The Persistence of Memory, Salvador Dalí’s masterwork of surrealism.
Salvador Dalí’s painting The Persistence of Memory is familiar to anyone who has studied Modern Art - a strange term, by the bye, for something over a century old.
But I wasn’t thinking of Dalí last night when I was meditating on the persistence of memory. I was thinking of Mad Magazine. Really.
The neighborhood, you see, was echoing with the sound of various explosives - firecrackers, cherry bombs, et alia - as the locals celebrated the arrival of the New Year in their time-honored fashion.
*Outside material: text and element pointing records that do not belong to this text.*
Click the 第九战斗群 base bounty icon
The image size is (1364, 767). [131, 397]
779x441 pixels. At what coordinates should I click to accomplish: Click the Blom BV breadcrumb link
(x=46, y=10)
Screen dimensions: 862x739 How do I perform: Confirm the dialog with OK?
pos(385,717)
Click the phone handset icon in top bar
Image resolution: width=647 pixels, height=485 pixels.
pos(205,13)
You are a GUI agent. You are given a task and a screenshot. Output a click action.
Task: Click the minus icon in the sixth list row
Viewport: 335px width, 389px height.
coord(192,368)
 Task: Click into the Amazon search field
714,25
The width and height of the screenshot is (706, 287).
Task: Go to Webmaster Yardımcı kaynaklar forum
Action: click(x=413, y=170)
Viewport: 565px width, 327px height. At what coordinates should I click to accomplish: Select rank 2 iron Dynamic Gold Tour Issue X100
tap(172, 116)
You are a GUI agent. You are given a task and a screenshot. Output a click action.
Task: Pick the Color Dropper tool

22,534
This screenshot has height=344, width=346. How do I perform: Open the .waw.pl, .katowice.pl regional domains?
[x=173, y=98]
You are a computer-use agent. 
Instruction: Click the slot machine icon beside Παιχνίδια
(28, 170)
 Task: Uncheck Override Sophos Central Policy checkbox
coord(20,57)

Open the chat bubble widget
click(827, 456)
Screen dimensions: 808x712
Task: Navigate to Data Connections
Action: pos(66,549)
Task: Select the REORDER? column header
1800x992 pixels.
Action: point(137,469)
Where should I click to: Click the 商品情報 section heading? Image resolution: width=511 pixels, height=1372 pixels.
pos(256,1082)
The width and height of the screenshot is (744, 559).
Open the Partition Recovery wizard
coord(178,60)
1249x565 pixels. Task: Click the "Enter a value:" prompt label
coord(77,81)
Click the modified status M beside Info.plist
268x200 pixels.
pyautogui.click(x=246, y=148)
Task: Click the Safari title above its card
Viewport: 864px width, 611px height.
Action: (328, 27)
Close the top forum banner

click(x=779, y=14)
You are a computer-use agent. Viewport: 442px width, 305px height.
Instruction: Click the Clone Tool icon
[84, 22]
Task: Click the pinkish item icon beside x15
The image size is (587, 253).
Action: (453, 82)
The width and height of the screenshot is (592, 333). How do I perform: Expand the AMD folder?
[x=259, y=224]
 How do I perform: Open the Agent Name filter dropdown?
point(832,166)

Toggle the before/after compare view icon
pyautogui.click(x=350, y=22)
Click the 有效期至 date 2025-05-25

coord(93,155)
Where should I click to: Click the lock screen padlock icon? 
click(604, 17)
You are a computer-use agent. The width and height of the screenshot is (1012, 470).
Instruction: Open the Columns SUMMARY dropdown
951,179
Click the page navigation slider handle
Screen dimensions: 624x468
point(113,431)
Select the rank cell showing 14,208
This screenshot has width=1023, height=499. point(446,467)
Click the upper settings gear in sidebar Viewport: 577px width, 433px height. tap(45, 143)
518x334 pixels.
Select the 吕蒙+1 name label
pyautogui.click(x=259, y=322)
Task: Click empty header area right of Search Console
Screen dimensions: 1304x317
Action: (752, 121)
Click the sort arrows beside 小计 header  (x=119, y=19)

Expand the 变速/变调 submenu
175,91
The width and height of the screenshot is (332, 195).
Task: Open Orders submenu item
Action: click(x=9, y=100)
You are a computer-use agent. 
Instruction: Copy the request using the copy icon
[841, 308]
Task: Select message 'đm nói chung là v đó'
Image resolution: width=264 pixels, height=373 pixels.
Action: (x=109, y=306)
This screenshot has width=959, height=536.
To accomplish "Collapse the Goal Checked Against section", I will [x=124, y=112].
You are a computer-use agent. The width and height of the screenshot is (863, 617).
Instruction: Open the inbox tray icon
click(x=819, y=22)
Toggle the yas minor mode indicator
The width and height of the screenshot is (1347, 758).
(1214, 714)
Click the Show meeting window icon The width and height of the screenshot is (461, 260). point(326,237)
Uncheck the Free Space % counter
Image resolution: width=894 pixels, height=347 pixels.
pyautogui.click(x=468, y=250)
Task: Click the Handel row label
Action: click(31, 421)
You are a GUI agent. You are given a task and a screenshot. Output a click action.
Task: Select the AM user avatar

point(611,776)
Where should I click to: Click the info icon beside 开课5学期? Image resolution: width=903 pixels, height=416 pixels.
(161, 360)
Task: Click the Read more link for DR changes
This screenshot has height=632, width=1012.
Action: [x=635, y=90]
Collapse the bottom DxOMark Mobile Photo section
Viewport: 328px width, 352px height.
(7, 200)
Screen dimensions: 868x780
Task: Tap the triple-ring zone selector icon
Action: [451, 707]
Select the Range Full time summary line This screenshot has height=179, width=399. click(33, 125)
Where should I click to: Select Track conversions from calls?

Occasionally you would see the colorful burst of an aerial shell, but mostly it was just the sharp report of a noise-making device.
Inevitably, when I hear the sound of fireworks, I think back on an article that appeared in Mad Magazine. Specifically, it was the October 1960 issue - number 58 - and the article was the kind of thing that only Mad Magazine would think to publish: “Carols for All Occasions.” Written by Phil Hahn and illustrated by the immortal Mort Drucker, the article’s premise was that singing Christmas carols was so much fun, there should be carols for other occasions during the year. By way of example, the article had carols for Valentine’s Day, April Fool’s Day, Tax Day, and so on. But the one that stuck with me was the carol for the Fourth of July:
(To the tune of “Hark! The Herald Angels Sing”)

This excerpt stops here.